All charitable organizations must honor the intention of their donors. Many donors restrict their gifts to charity to a specific charitable purpose. These gifts are “temporarily restricted” until the gift is expended by the charity for the purpose specified by the donor.
Some donors restrict their gifts so that only the income earned on the corpus of the gift may be expended for charity. Such gifts are called “endowments.” Many endowments are meant to earn income in perpetuity. What happens, then, when the charitable purpose of the gift becomes incapable of fulfillment or unnecessary? Suppose that in 1910, a donor established an endowment to benefit a church in Cascadia, Oregon.
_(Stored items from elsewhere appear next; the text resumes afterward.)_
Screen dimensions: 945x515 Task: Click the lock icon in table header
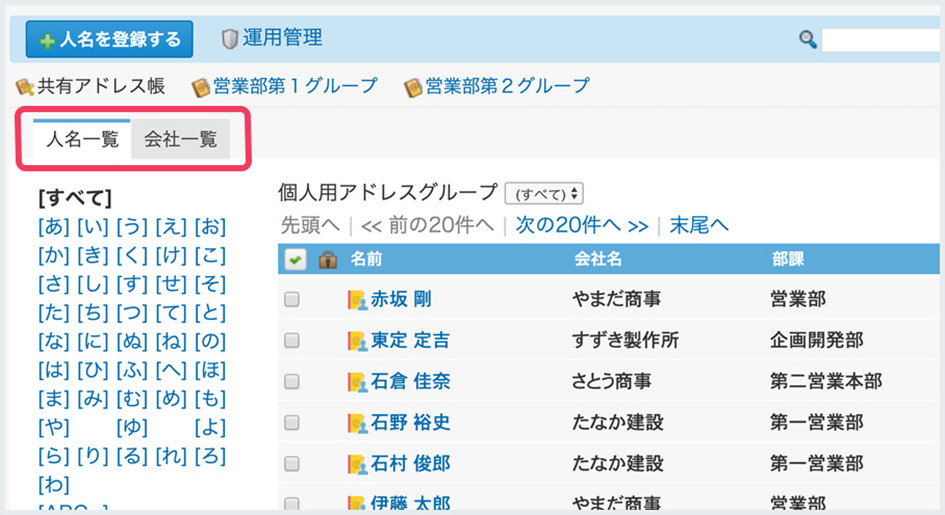pyautogui.click(x=327, y=260)
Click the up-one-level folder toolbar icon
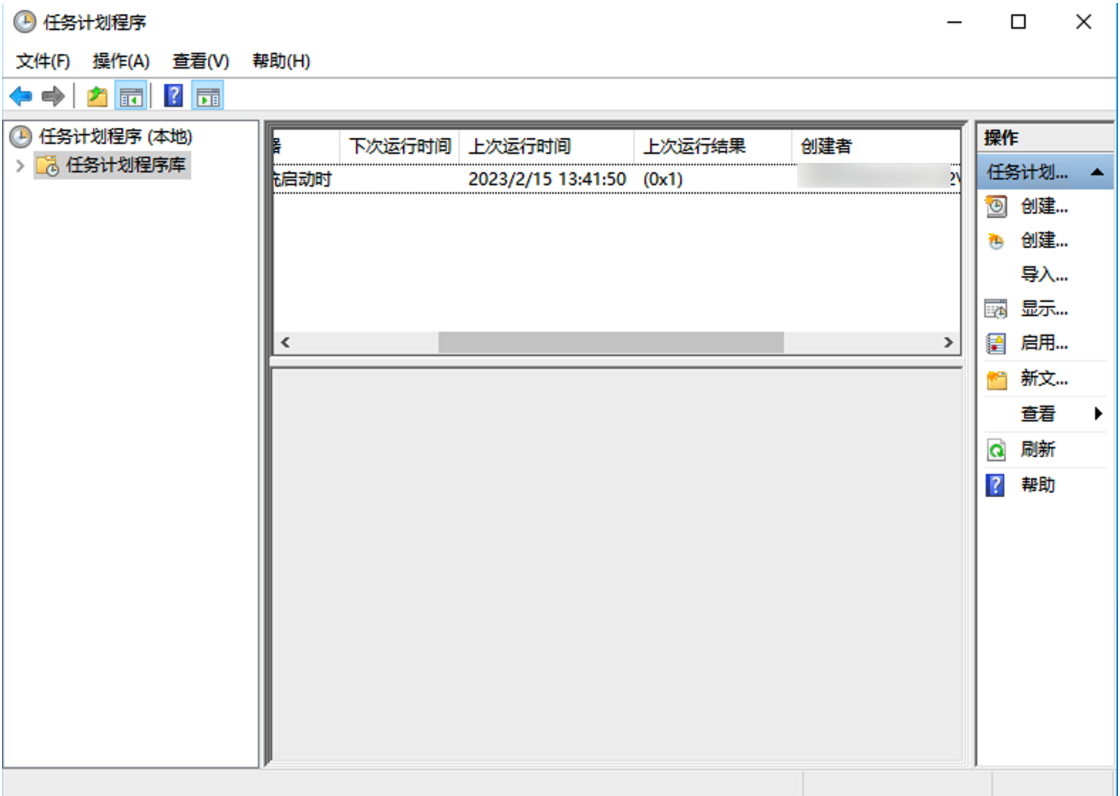Image resolution: width=1120 pixels, height=796 pixels. [97, 96]
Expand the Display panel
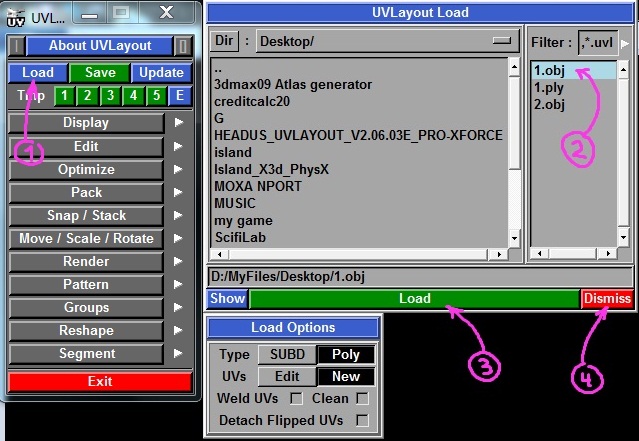Viewport: 639px width, 441px height. pos(86,123)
By 1941, the church no longer existed in Cascadia. (The property that once was the town of Cascadia is now an Oregon State Park).
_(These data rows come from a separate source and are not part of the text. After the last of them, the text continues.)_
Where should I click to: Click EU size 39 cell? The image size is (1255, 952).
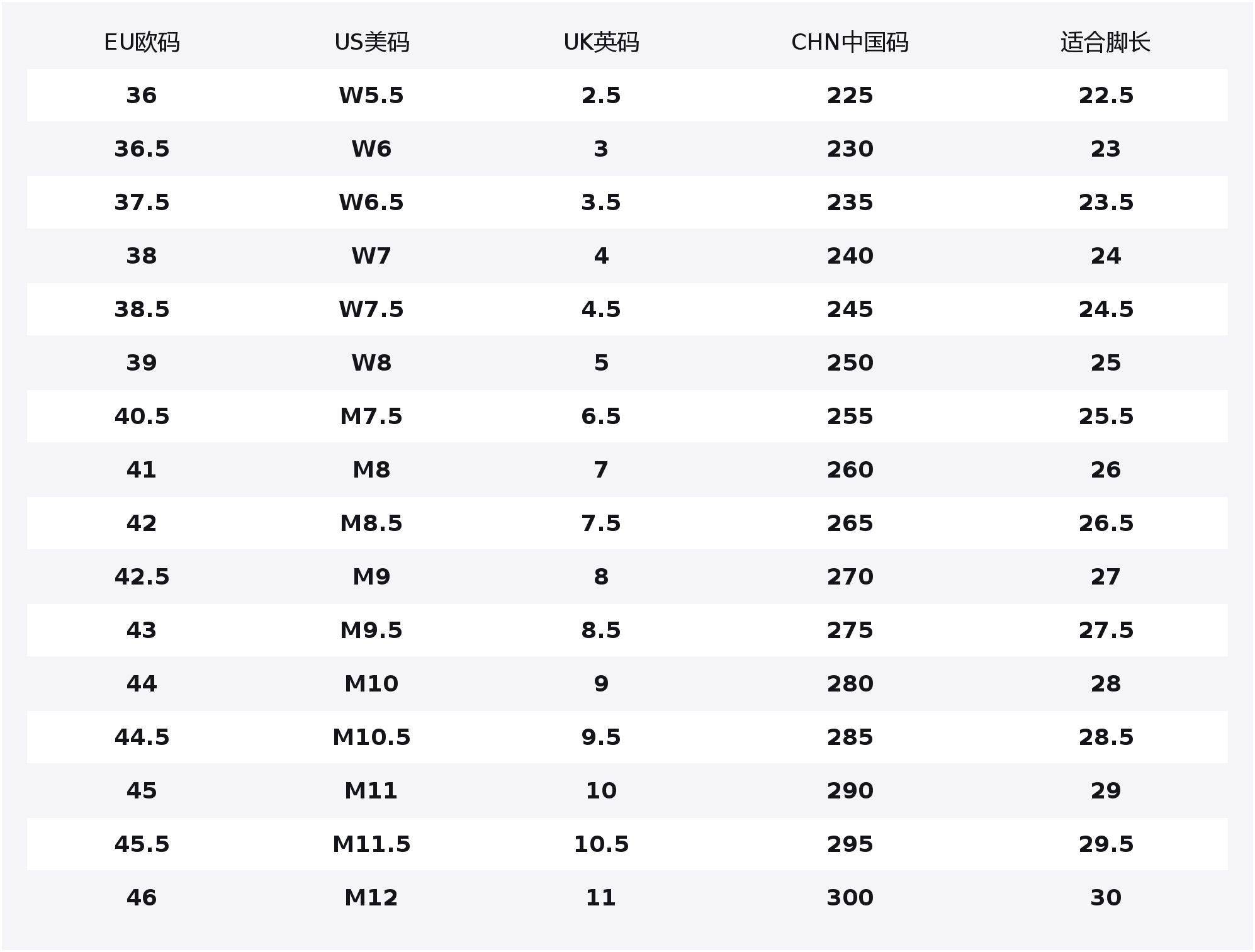(x=142, y=363)
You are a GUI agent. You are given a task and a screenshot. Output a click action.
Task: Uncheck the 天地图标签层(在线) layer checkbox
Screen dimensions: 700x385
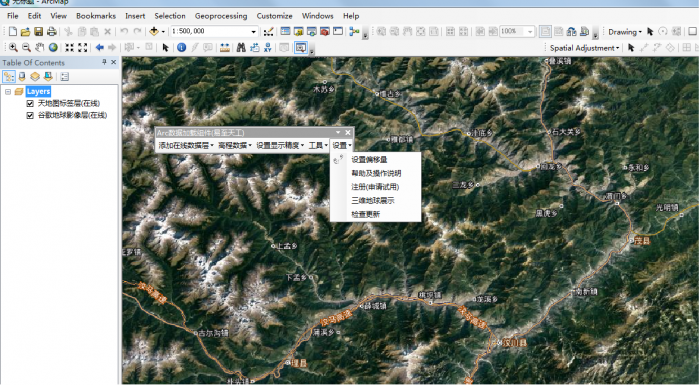tap(30, 104)
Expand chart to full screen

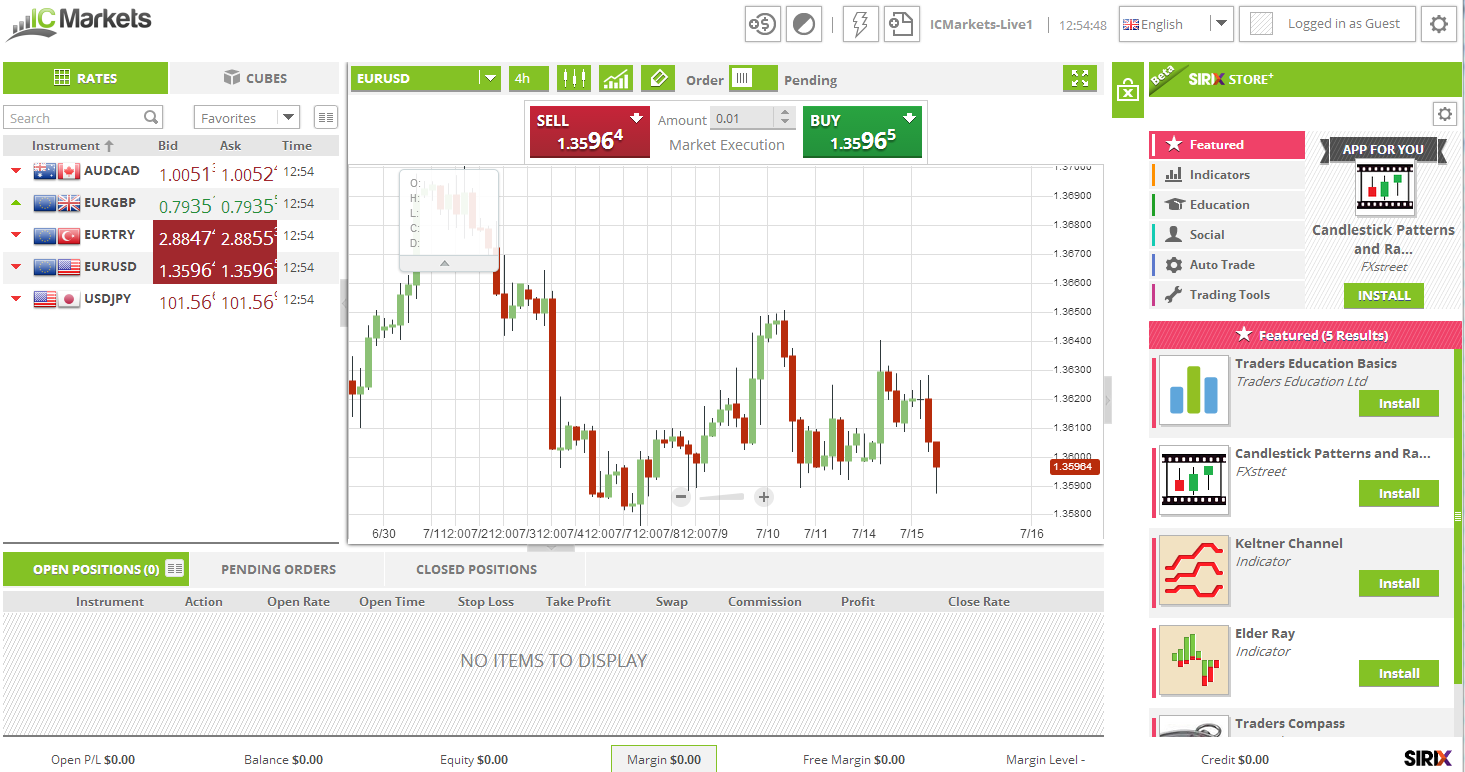pyautogui.click(x=1079, y=78)
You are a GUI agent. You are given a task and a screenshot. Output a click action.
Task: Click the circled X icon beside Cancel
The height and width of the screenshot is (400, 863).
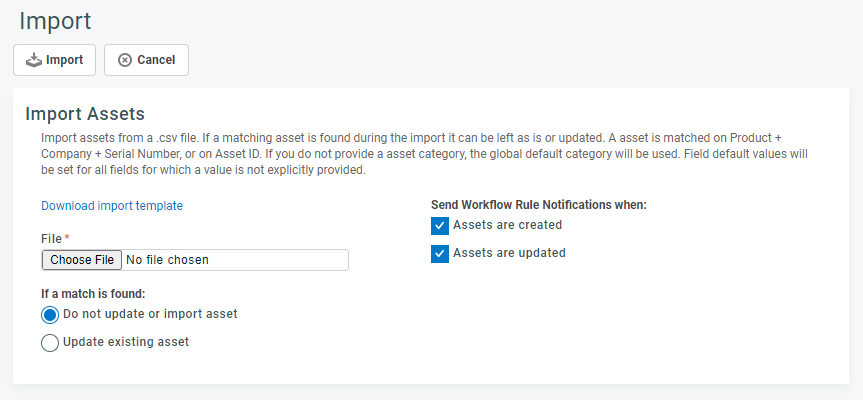tap(125, 60)
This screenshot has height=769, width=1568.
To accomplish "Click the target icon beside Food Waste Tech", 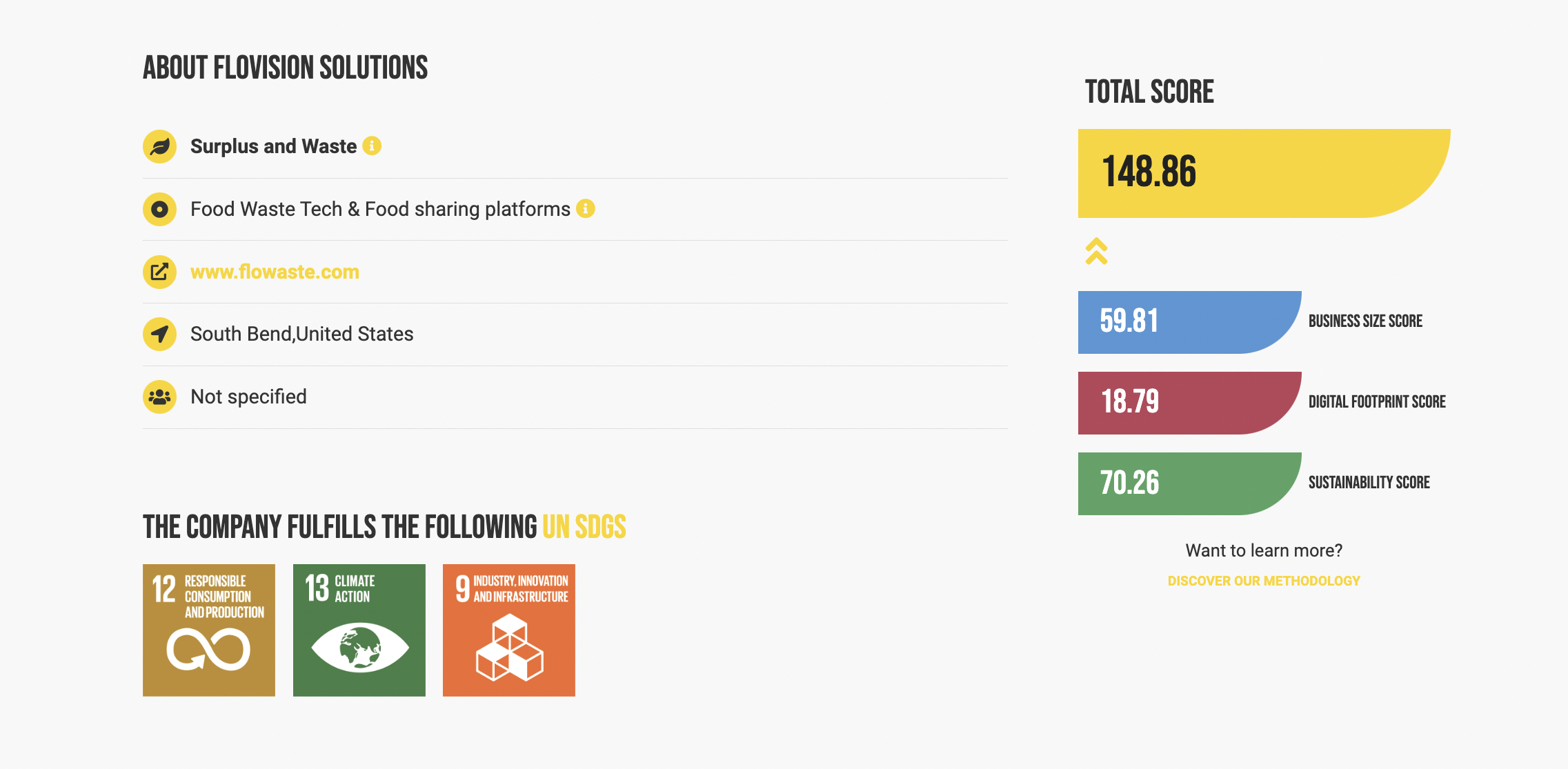I will coord(159,209).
Most charities must file an action in court to change a donor restriction on a charitable gift. But community foundations have the authority to change the purposes of a fund under certain circumstances. As defined in Treasury Regulations Section 170A-9(e)(v)(B)(1), a community foundation’s governing body has the power
…to modify any restriction or condition on the distribution of funds for any specified charitable purpose or to any specified organization if in the sole judgment of the governing body such restriction or condition becomes, in effect, unnecessary, incapable of fulfillment, or inconsistent with the charitable needs of the community or area served.
The variance power ensures that endowed funds that designate a specific beneficiary or charitable purpose don’t become obsolete when the donor of the gift has long since passed.
BCF incorporates the variance power in its Articles of Incorporation, Bylaws and its fund agreements.